> [Given instruction 1]:
Copy the passage of the Manny Ramirez post that starts with "Six weeks into" and goes on through "out my nose.", word for word.
> [Given instruction 2]:
Carry the Manny Ramirez post forward from the point where it stops, writing the next part in the same voice.

> [Selected text]:
Thursday, May 7, 2009

If It Matters At All: Thoughts on Manny Ramirez



I can honestly tell you that I remember everything about the moment, all except for the Blue Jay who foolishly pitched to Manny Ramirez.

Six weeks into the 2004 season, early May I believe. 2-2 count, and some middle relief rack threw a slider to Manny that didn't dive. It hung there suspended in mid-air as if the baseball were on an invisible tee that only Manny Ramirez could see. I was drinking a Magic Hat #9, and started to choke on a swig, as he began to swing. He hadn't even connected just yet, but I knew what the hell was going to happen.

Manny Ramirez was going to hit the ball harder than any human being ever had before. Bat connected with baseball. Beer went flying out my nose.

Seriously.

Magic Hat #9, the only good thing to ever have come out of Vermont, went shrieking out my nose burning like cocaine in reverse. Manny Ramirez freaking destroyed this baseball, not in The Natural Roy Hobbs way. He hit that hanging slider the way Ike hit Tina, or Forrest Gump beat the ever-living shit out of that thug at the Black Panther party. Manny smacked it merciless and cruel like a bad-wielding Machavelli with a stick of black chaw spewing from his gums. Fenway didn't even cheer for Manny. They audibly gasped as if they were trying to keep the $10 beers from coming out of their collective noses as well.

The baseball that Manny Ramirez hit was still ascending over the Coke Bottle behind the Green Monster behind the Citgo sign. That's about 420 feet away and still climbing.

To put that in perspective: The dead center field flagpole at Minute Maid Park in Houston is about 430 feet away. Manny Ramirez's home run that night in Boston would have had a legitimate shot of sailing higher than the flagpole.

The baseball ended up careening off a building, skipping through a parking lot and ended up on the Mass Pike almost 800 feet away. It was unquestionably the most massive shot I have ever seen anyone hit my entire life.

I watched Manny trot around the bases thinking, "Holy crap, there's no way what he just did was humanly possibly."

Turns out, I was right. It wasn't.



Here's the implausible explanation that Manny Ramirez: He has broken junk. The same man who beat a baseball into submission will now take a 50-game vacation for using gonadotropins, or simply put, something prescribed to address erectile dysfunction.

Well, at least he and Rafael Palmeiro now have two things in common, I do suppose.

Maybe more than that now that I really consider it closely. Both had swings that were Grand Canyon at Sunset pretty. Call me naive, but I will never believe steroids would have made their swings better. Steroids improved the results of their at-bats, no doubt, but damn, I'm convinced their swings would have looked just as graceful flailing at air.

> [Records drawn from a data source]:
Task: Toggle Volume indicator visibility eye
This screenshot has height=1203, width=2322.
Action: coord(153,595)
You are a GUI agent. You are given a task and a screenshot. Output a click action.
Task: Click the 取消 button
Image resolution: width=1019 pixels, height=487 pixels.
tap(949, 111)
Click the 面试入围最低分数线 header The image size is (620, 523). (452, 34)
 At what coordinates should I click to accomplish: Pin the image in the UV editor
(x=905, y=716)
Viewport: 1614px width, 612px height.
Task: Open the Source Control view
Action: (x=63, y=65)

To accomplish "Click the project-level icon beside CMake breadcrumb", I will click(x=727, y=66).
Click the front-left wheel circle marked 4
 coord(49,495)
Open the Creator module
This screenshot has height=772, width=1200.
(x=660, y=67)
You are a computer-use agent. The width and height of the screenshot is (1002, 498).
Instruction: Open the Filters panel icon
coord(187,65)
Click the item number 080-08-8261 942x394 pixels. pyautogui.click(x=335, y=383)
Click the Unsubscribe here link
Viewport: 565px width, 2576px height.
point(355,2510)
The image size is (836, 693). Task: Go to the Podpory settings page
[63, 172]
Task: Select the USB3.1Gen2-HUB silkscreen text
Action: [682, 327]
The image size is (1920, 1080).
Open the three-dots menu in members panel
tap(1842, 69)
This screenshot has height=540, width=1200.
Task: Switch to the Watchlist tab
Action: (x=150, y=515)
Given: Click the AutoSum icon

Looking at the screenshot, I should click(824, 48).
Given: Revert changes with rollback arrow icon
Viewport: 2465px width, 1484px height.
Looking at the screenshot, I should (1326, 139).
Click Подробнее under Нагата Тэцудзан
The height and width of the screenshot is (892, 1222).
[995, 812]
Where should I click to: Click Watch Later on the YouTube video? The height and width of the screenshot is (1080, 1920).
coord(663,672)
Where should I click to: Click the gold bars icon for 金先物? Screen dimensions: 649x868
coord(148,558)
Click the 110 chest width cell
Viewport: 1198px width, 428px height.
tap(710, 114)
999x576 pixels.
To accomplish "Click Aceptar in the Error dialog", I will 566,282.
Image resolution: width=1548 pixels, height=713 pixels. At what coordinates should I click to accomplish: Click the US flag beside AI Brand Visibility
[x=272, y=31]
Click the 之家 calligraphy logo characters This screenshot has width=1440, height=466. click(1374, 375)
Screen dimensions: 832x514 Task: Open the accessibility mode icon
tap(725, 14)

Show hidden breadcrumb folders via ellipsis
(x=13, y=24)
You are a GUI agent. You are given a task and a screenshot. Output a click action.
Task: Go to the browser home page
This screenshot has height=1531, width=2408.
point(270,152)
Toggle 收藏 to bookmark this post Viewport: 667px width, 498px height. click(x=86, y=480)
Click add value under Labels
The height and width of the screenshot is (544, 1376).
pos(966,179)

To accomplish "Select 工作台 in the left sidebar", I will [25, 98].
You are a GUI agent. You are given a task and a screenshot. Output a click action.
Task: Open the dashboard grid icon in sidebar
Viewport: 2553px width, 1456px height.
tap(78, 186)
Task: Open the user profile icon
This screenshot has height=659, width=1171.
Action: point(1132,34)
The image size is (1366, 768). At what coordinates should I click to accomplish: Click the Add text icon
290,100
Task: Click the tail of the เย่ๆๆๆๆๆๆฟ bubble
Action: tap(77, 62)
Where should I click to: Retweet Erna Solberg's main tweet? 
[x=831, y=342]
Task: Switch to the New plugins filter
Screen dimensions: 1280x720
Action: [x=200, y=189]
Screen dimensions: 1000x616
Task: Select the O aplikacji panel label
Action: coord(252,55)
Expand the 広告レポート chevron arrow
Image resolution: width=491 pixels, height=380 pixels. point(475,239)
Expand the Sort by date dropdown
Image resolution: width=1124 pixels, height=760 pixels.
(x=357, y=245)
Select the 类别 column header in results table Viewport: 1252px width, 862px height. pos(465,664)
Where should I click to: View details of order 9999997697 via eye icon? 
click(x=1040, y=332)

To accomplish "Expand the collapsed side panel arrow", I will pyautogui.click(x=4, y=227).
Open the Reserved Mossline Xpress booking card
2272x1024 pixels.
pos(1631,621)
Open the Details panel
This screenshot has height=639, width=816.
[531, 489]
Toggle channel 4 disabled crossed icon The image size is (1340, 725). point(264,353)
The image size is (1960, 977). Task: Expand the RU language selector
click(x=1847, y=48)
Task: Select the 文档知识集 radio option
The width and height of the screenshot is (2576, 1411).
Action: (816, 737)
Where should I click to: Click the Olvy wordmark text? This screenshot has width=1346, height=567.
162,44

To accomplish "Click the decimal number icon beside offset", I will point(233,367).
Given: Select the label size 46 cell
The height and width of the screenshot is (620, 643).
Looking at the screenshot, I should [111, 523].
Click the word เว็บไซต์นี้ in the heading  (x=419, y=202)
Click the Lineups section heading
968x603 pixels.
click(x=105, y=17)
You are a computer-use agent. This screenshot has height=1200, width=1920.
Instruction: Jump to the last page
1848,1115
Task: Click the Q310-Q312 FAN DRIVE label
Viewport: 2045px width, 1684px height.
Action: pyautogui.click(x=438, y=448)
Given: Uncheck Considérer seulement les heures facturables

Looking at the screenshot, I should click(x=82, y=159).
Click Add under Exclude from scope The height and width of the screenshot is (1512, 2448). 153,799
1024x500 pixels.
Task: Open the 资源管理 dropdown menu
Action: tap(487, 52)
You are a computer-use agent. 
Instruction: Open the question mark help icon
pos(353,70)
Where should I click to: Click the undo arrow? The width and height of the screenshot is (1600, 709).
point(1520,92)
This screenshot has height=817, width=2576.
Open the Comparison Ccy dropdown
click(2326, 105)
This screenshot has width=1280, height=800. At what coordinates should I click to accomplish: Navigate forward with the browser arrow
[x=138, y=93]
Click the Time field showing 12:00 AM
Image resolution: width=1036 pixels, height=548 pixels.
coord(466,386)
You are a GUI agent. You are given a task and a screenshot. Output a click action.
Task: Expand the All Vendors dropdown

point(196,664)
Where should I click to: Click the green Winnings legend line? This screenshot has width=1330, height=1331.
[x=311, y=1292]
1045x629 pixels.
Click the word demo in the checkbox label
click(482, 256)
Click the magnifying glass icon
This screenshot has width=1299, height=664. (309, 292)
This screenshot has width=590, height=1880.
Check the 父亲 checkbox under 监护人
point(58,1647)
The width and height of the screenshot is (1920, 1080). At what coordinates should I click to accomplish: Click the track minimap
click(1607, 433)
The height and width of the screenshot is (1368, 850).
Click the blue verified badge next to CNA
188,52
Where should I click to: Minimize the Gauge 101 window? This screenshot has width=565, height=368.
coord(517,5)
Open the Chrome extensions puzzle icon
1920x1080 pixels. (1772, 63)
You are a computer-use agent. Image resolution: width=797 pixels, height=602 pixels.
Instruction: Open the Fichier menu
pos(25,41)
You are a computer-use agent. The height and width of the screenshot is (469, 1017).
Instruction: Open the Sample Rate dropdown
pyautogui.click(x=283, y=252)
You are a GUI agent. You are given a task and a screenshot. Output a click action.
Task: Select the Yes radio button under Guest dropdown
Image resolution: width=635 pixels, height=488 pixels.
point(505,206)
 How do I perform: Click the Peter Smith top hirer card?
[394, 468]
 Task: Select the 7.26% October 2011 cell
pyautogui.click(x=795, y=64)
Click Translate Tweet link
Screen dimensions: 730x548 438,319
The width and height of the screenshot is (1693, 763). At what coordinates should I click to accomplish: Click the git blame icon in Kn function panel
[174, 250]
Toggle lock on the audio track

> [Exercise result 1]:
Six weeks into the 2004 season, early May I believe. 2-2 count, and some middle relief rack threw a slider to Manny that didn't dive. It hung there suspended in mid-air as if the baseball were on an invisible tee that only Manny Ramirez could see. I was drinking a Magic Hat #9, and started to choke on a swig, as he began to swing. He hadn't even connected just yet, but I knew what the hell was going to happen.

Manny Ramirez was going to hit the ball harder than any human being ever had before. Bat connected with baseball. Beer went flying out my nose.

> [Exercise result 2]:
They were also unequivocally bad guys, as well, and no, their steroid use isn't indictive of their character. Rafael Palmeiro was arrogant and defiant in front of Congress, lying to everyone and pretty much everything about what he was really doing. Manny may not have lied--at least not that we're aware of--but he was accused of shoving the 60-year-old assistant around (roid rage?), sulked and essentially quit on the Red Sox, forcing a trade to the Dodgers.

And as soon as he got to Los Angeles? He reverted back to the Manny of that night in May 2004, demolishing every baseball in the National League with a wooden, Louisville Slugger-style jackhammer. After the season was done, he held the Dodgers hostage in a Favrian manner, continually toying with them until they gave him a contract that even AIG would have blushed at.

Manny Ramirez, in the Dodgers' mind, was too big to fail.

He did anyway.



Manny Ramirez, Roger Clemens, Alex Rodriguez, Barry Bonds.

Four guys that were unquestionably heading for Immortality. Now they're just four rich bastards that no one will ever trust again. But that's not their problem. Those four guys will simply insulate themselves with their friends, their peers, their hangers-on, their butt-kissers, their groupies and a million other people who will make their excuses for them.

Trust? That's hardly their problem. It's yours.

But there's a greater problem with sports now, and it doesn't have the slightest thing to do with steroids, in and of itself. Sports has a credibility problem, and it's manifesting itself in every possible avenue. Today's news about Manny Ramirez is hardly shocking. Yao Ming picking up three quick fouls in the Rockets loss to the Lakers was NBA refereeing at its finest. Yao picking up three quickies all but ensured a Lakers win, and tied the series up at one a piece.

Hell, I actually bet my friend Brad, a Southern California native and die-hard Laker fan, a bottle of 18-year Jameson's that the Cavs would beat the Lakers IF they both got to the NBA Finals. Simply put, David Stern would rather market the entirely likeable LeBron James, as opposed to probable rapist, Kobe Bryant. I am 100 percent certain of the outcome in the same way that I am certain the sun will rise in the east, this summer will be hot and Amy Winehouse will be ugly tomorrow, the next day or the day after that. It's a foregone conclusion that the NBA refs will ensure the Cavs (read: LeBron) gets their first ring, and then market the hell out of him, trying to make him the next Michael Jordan. And that's why I'll be drinking some of the finest Irish whiskey in the world come late June. It's not because I think the Cavs are better.

It's because the outcome that I'm betting on is more favorable to the business of the NBA.

The BCS is such a farce it's not even worth mentioning. And even the NFL isn't immune from this credibility problem. They have a steroid problem every bit on par with MLB, but people are all too willing to sweep their problems under the rug in the name of gambling, fantasy football and all the other things the make the NFL so popular.

Perhaps I'm wrong about all of these things. Maybe I will watch Brad drink a bottle of my favorite whiskey right in front of my face. And maybe Yao really did pick up those three fouls, and maybe--just maybe--Manny Ramirez really does have broken junk.

But when he comes back 50 games from now, thousands upon thousands of people will flock to Dodger Stadium to watch a man fallen from grace hit a baseball farther than perhaps anyone on the planet ever could.

The sun will shine in Los Angeles, the beers will flow, Vin Scully will wax eloquent about days gone past, Dodger Dogs will taste better than ever.

And Manny Ramirez will round the bases without a care in the world.